[Saved data entries]

######

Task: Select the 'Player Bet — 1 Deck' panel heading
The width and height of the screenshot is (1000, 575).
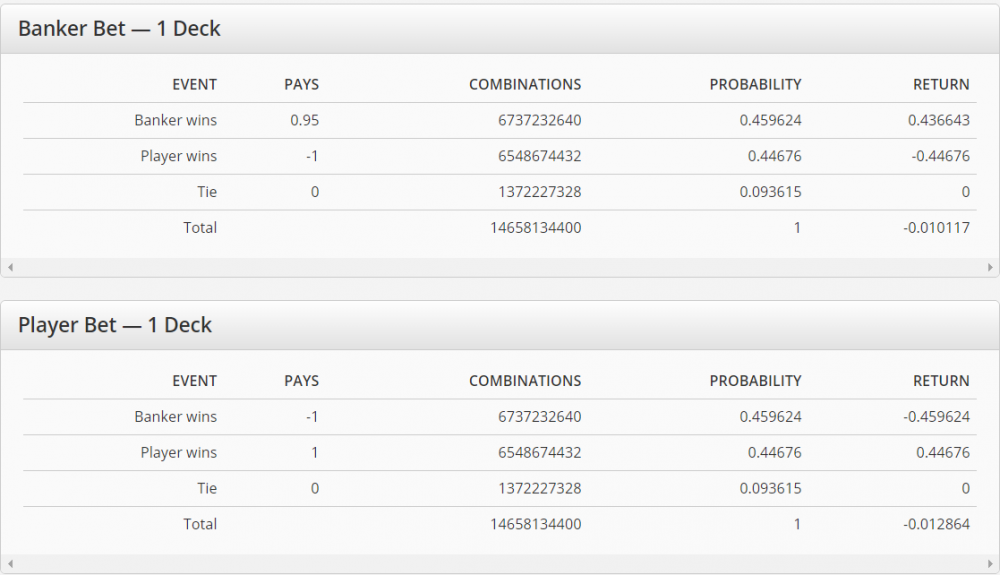Action: (115, 325)
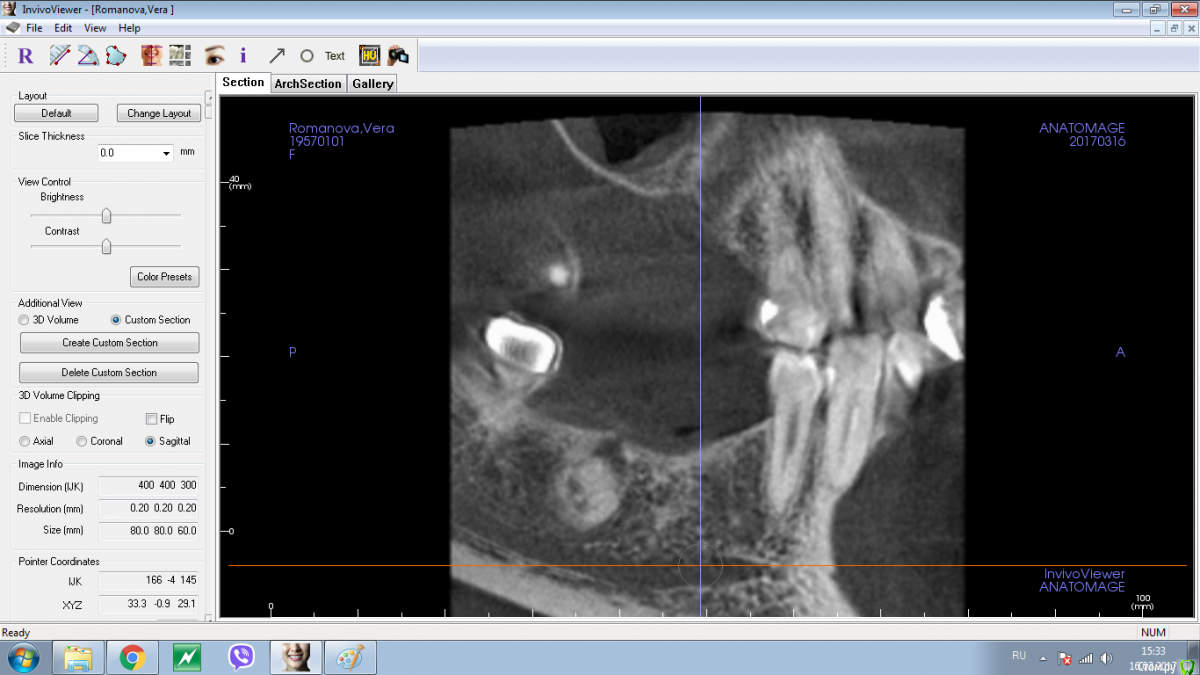This screenshot has width=1200, height=675.
Task: Open the Slice Thickness dropdown
Action: point(166,153)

######

**TASK ITEM**
The line containing "The width and" and every line after it, up to the last line of the data, should be returned exactly, without the pictures.

**SOLUTION TO THE PROBLEM**
The width and height of the screenshot is (1000, 575).
Action: (115, 325)
This screenshot has width=1200, height=675.
Task: Open the Slice Thickness dropdown
Action: point(166,153)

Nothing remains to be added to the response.